YOUR GOAL | Could you add 42 to each coordinate in the answers and write out again the records from the line with "Where should I" to the line with "[x=354, y=53]", requests included? Leave the pictures out.

INPUT FOR THIS TASK |
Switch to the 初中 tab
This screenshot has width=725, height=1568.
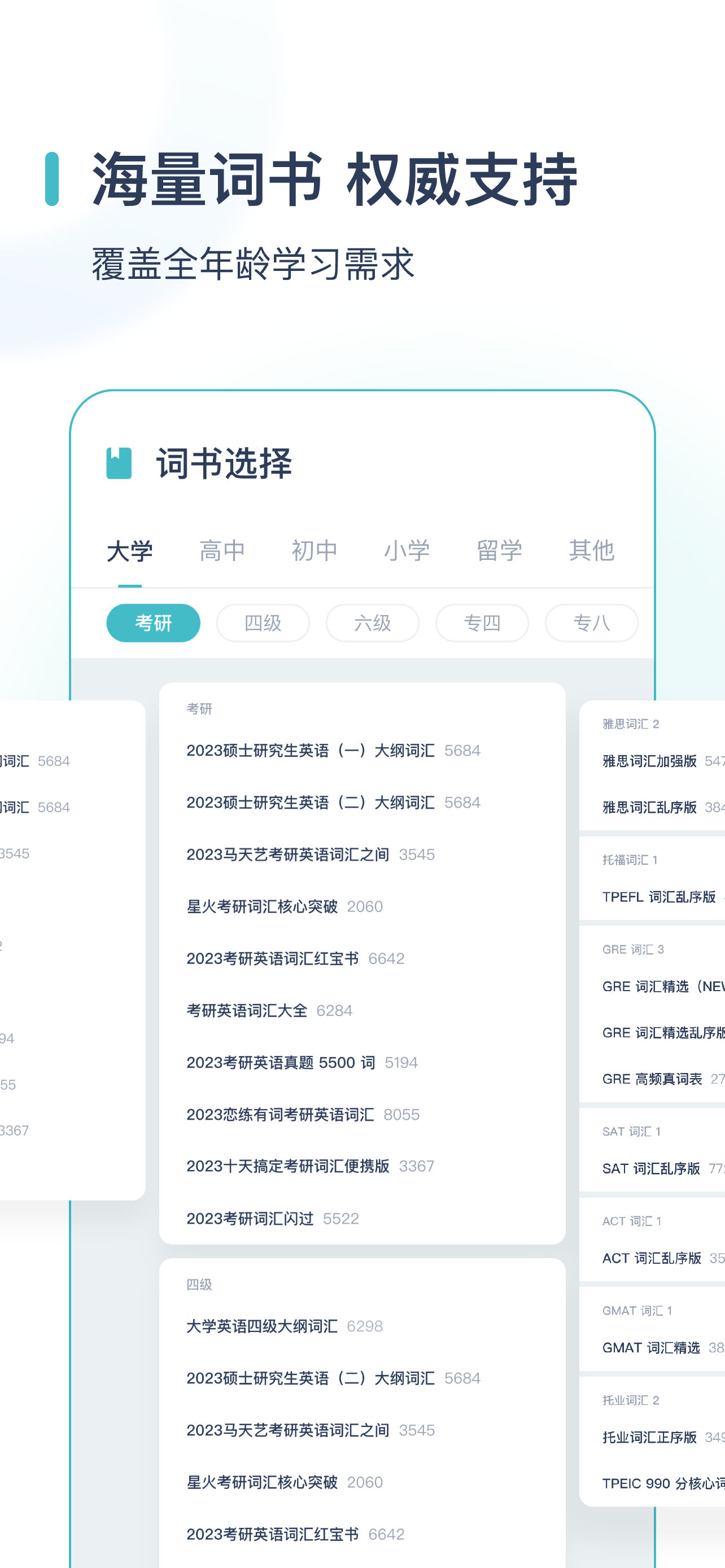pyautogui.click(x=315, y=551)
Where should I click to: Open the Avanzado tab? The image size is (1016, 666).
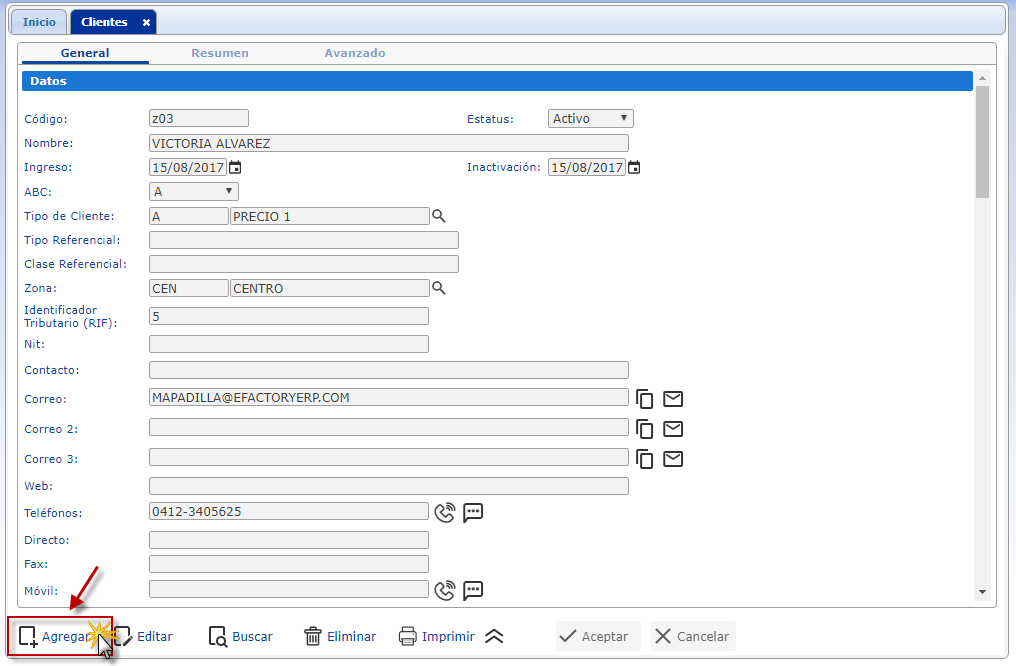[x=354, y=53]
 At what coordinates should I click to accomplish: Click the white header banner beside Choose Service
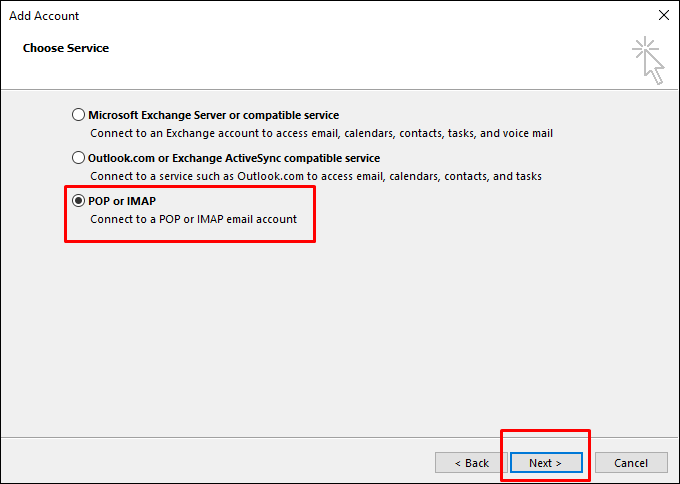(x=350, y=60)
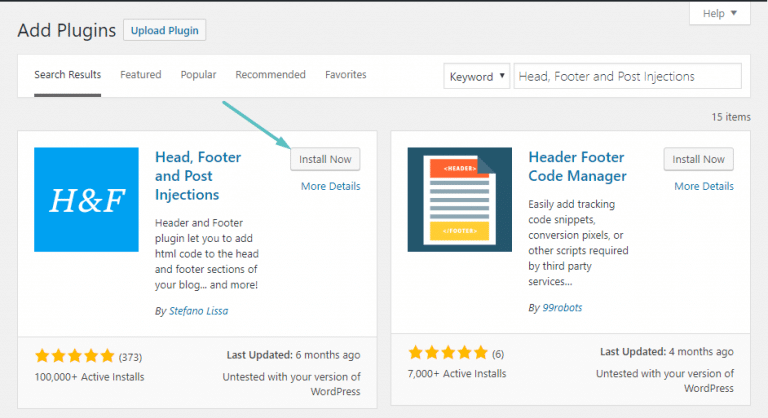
...
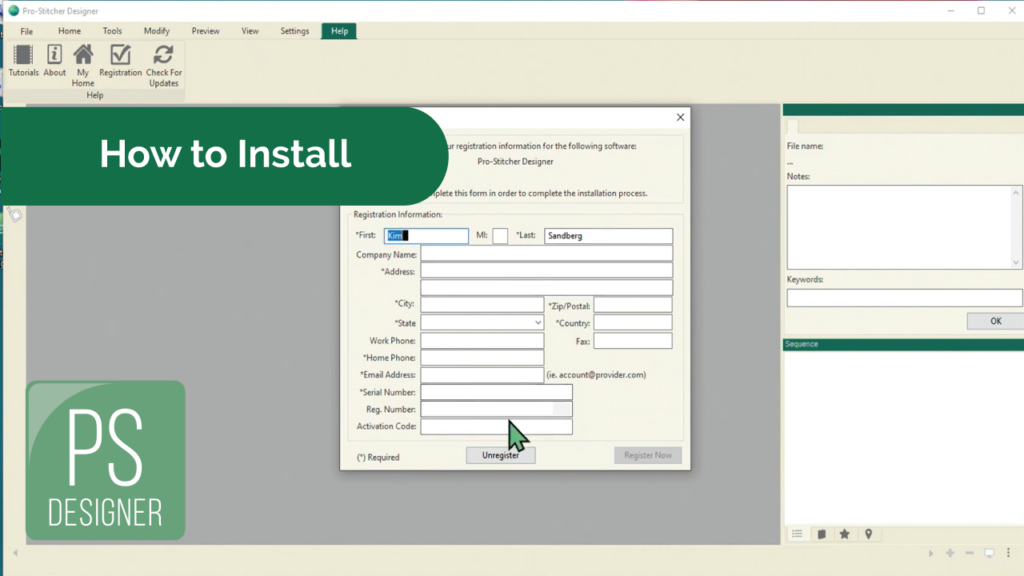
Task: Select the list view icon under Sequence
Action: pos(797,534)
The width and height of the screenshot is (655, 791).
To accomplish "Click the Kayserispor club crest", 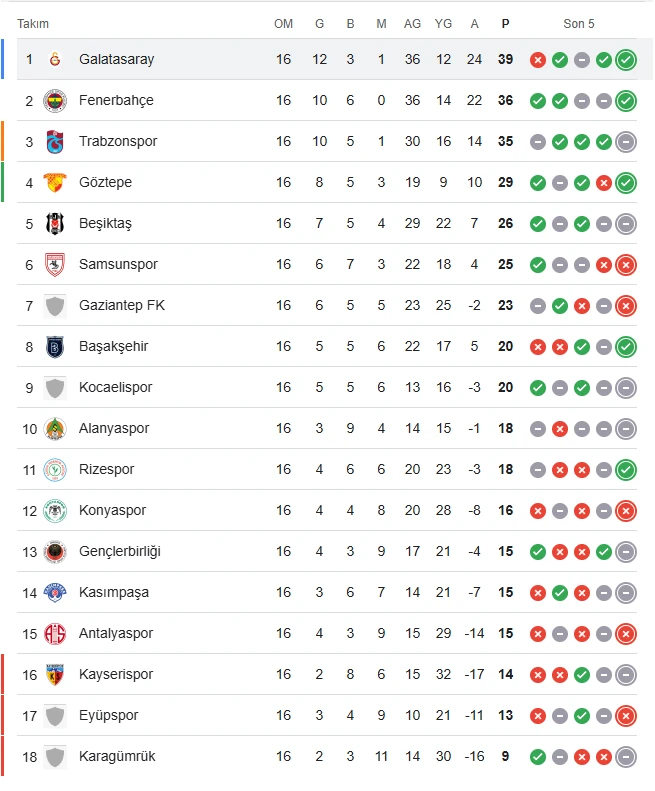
---
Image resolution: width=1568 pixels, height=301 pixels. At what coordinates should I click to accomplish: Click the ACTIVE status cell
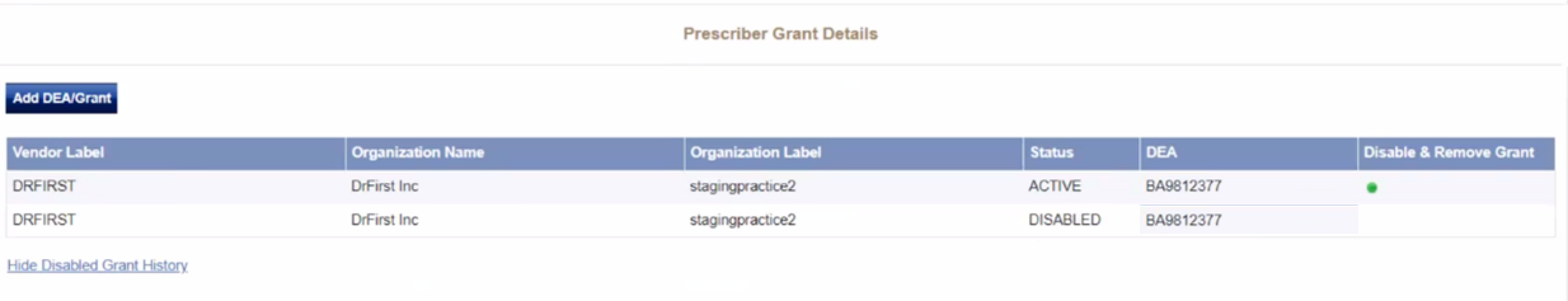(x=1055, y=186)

EXPECTED ANSWER |
Where should I click to: Open the Avanzado tab? The image size is (1016, 666).
[x=396, y=95]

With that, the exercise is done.